*** Opening Records shown ***
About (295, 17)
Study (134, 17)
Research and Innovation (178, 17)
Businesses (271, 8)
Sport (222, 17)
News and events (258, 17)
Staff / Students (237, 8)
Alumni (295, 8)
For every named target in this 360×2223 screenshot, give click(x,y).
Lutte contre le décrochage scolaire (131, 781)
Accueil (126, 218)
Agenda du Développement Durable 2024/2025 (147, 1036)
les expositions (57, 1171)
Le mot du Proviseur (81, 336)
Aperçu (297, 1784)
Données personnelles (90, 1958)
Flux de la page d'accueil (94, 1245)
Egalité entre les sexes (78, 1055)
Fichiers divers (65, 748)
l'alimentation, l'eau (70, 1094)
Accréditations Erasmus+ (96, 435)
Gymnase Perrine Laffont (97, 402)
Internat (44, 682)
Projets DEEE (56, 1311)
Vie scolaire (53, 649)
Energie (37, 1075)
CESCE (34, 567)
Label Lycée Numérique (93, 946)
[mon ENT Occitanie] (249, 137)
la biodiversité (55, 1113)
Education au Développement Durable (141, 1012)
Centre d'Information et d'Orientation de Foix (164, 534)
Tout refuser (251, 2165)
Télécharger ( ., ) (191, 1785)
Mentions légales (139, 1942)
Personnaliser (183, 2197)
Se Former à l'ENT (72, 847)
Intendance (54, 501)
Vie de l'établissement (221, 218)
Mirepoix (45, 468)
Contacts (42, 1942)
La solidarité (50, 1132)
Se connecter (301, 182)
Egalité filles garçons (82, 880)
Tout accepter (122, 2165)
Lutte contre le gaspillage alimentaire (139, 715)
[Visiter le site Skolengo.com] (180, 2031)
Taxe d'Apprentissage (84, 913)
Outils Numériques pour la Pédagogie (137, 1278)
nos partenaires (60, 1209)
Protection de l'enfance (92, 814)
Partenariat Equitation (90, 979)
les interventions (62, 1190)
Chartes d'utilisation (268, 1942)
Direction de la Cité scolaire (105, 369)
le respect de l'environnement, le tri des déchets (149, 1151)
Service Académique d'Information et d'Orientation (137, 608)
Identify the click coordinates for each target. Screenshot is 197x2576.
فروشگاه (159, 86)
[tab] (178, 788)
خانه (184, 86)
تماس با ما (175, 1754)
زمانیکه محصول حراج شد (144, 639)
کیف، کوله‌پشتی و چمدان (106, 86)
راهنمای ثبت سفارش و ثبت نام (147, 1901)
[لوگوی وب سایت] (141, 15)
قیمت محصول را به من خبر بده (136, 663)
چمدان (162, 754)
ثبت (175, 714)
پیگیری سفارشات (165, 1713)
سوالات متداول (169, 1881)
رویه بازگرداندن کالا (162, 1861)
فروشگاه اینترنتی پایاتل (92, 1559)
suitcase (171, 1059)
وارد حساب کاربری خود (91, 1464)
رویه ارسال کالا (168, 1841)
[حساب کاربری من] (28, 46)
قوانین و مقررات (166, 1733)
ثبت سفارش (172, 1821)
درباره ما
*** Closing Records shown ***
■ About this exercise
Reproduce all entries exactly, leaving each one whole.

■ Solution for this exercise
About (295, 17)
Study (134, 17)
Research and Innovation (178, 17)
Businesses (271, 8)
Sport (222, 17)
News and events (258, 17)
Staff / Students (237, 8)
Alumni (295, 8)
For every named target in this 360×2223 screenshot, give click(x,y).
Lutte contre le décrochage scolaire (131, 781)
Accueil (126, 218)
Agenda du Développement Durable 2024/2025 (147, 1036)
les expositions (57, 1171)
Le mot du Proviseur (81, 336)
Aperçu (297, 1784)
Données personnelles (90, 1958)
Flux de la page d'accueil (94, 1245)
Egalité entre les sexes (78, 1055)
Fichiers divers (65, 748)
l'alimentation, l'eau (70, 1094)
Accréditations Erasmus+ (96, 435)
Gymnase Perrine Laffont (97, 402)
Internat (44, 682)
Projets DEEE (56, 1311)
Vie scolaire (53, 649)
Energie (37, 1075)
CESCE (34, 567)
Label Lycée Numérique (93, 946)
[mon ENT Occitanie] (249, 137)
la biodiversité (55, 1113)
Education au Développement Durable (141, 1012)
Centre d'Information et d'Orientation de Foix (164, 534)
Tout refuser (251, 2165)
Télécharger ( ., ) (191, 1785)
Mentions légales (139, 1942)
Personnaliser (183, 2197)
Se Former à l'ENT (72, 847)
Intendance (54, 501)
Vie de l'établissement (221, 218)
Mirepoix (45, 468)
Contacts (42, 1942)
La solidarité (50, 1132)
Se connecter (301, 182)
Egalité filles garçons (82, 880)
Tout accepter (122, 2165)
Lutte contre le gaspillage alimentaire (139, 715)
[Visiter le site Skolengo.com] (180, 2031)
Taxe d'Apprentissage (84, 913)
Outils Numériques pour la Pédagogie (137, 1278)
nos partenaires (60, 1209)
Protection de l'enfance (92, 814)
Partenariat Equitation (90, 979)
les interventions (62, 1190)
Chartes d'utilisation (268, 1942)
Direction de la Cité scolaire (105, 369)
le respect de l'environnement, le tri des déchets (149, 1151)
Service Académique d'Information et d'Orientation (137, 608)
Identify the click coordinates for each target. Screenshot is 197x2576.
فروشگاه (159, 86)
[tab] (178, 788)
خانه (184, 86)
تماس با ما (175, 1754)
زمانیکه محصول حراج شد (144, 639)
کیف، کوله‌پشتی و چمدان (106, 86)
راهنمای ثبت سفارش و ثبت نام (147, 1901)
[لوگوی وب سایت] (141, 15)
قیمت محصول را به من خبر بده (136, 663)
چمدان (162, 754)
ثبت (175, 714)
پیگیری سفارشات (165, 1713)
سوالات متداول (169, 1881)
رویه بازگرداندن کالا (162, 1861)
فروشگاه اینترنتی پایاتل (92, 1559)
suitcase (171, 1059)
وارد حساب کاربری خود (91, 1464)
رویه ارسال کالا (168, 1841)
[حساب کاربری من] (28, 46)
قوانین و مقررات (166, 1733)
ثبت سفارش (172, 1821)
درباره ما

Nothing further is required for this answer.